B. Tata cara pelayanan tidak diselenggarakan secara terkotak-kotak ataupun


terputus-putus melainkan diselenggarakan secara terpadu (integrated) dan
berkesinambungan (continu). Pengertian pelayanan terpadu disini banyak
macamnya. Yang terpenting adalah dari sudut pengorganisasiannya. Dalam arti
pelbagai jenis pelayanan kedokteran yang dikenal, harus berada dalam suatu
pengorganisasian yang utuh. Sedangkan pengertian pelayanan berkesinambungan
ada dua macam, yaitu :
Berkesinambungan dalam arti pemenuhan kebutuhan pasien
Seseorang yang berada dalam keadaan sehat membutuhkan pelayanan pening
katan derajat kesehatan dan pencegahan penyakit. Tetapi apabila telah jatuh sakit
ia membutuhkan pelayanan pengobatan. Sedangkan bagi yang telah sembuh dari
penyakit, mungkin memerlukan pelayanan pemulihan. Kesemua jenis pelayanan
kedokteran yang dibutuhkan ini harus tersedia secara berkesinambungan.
b. Berkesinambungan dalam arti waktu penyelenggaraan
Pelayanan berkesinambungan yang dimaksudkan disini adalah Pelayanan yang
harus tersedia pada setiap saat yang dibutuhkan. Pelayanan kedokteran yang tidak
tersedia pada setiap saat, bukanlah pelayanan kedokteran berkesinambungan

16
C. Pusat perhatian pada waktu menyelenggarakan pelayanan kedokteran tidak
memusatkan perhatiannya hanya pada keluhan dan masalah kesehatan yang
disampaikan penderita saja, melainkan pada penderita sebagai manusia seutuhnya.
D. Pendekatan pada penyelenggaraan pelayanan tidak didekati hanya dari
satu sisi saja, melainkan dari semua sisi yang terkait (comprehensive approach)
yaitu sisi fisik, mental dan sosial (secara holistik).

2. Sasaran Pelayanan
Sasaran pelayanan dokter keluarga adalah kelurga sebagai suatu unit.
Pelayanan dokter keluarga harus memperhatikan kebutuhan dan tuntutan
kesehatan keluarga sebagai satu kesatuan, harus memperhatikan pengaruh
masalah kesehatan yang dihadapi terhadap keluarga dan harus memperhatikan
pengaruh keluarga terhadap masalah kesehatan yang dihadapi oleh setiap anggota
keluarga. (Arlinda, 2003)

17
BAB III
METODE

3.1 Jenis Kegiatan


Jenis kegiatan mini project ini adalah melakukan kunjungan terhadap
penderita penyakit Epilepsi serta memberikan pengetahuan kepada penderita dan
keluarga penderita Epilepsi

3.2 Tempat dan Waktu


Pelaksanaan mini project berlokasi di Dusun Baler Pasar Desa Menanga
Rendang pada tanggal 11 Februari 2017 pukul 11.00-13.00.

3.3 Sasaran Kegiatan


Sasaran kegiataan mini project ini adalah penderita dan keluarga penderita
Epilepsi.

3.4 Metode Pengumpulan Data


Pengumpulan data melalui data primer, yaitu anamnesis atau wawancara
kepada penderita Epilepsi dan juga pemeriksaan fisik pada penderita epilepsi.

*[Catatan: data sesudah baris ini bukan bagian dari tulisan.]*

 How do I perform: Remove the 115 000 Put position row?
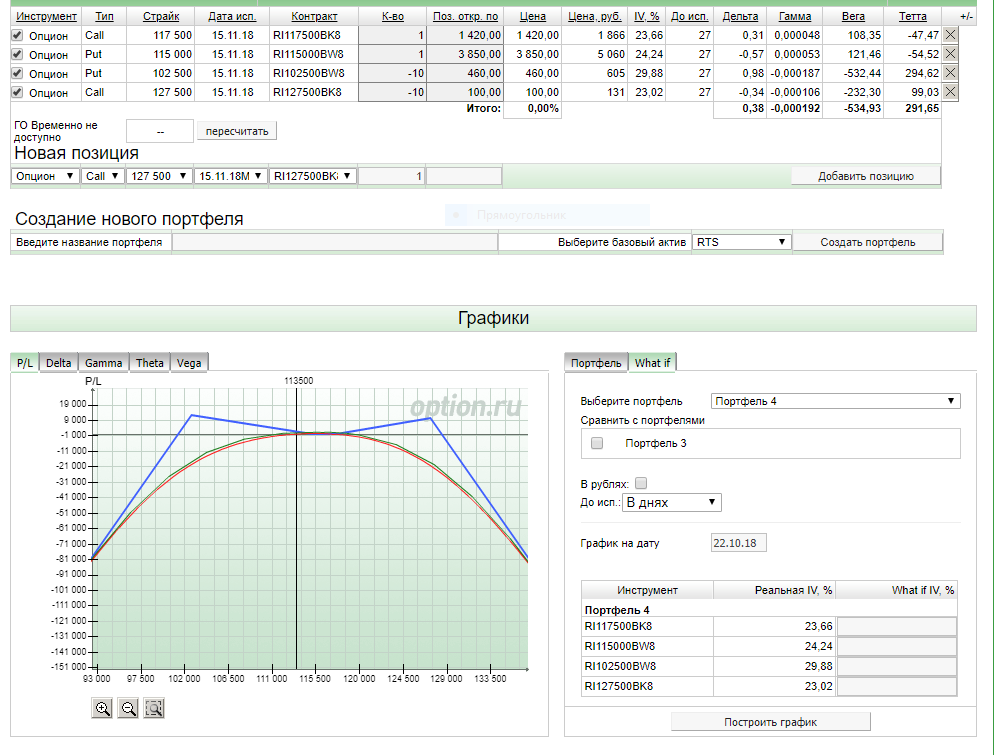[950, 54]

3.5 Langkah langkah Pelaksanaan Mini Project


1. Mencari masalah kesehatan masyarakat di wilayah kerja Puskesmas
Rendang. Ditemukan bahwa berdasarkan data menunjukkan kasus
Epilepsi cukup banyak di Rendang.
2. Mencari referensi mengenai Epilepsi dan intervensi yang dapat
dilakukan.
3. Menyusun materi yang akan disampaikan kepada penderita dan keluarga
penderita Epilepsi
4. Menganalisis data primer yang sudah didapatkan sebelumnya, lalu
menghubungkan dengan prinsip pendekatan kedokteran keluarga.
Penyusunan laporan

18
3.6 Evaluasi
Evaluasi kegiatan dengan menanyakan kembali tentang materi yang telah
disampaikan kepada penderita dan keluarga penderita serta menjawab pertanyaan
yang disampaikan oleh penderita dan keluarga penderita Epilepsi.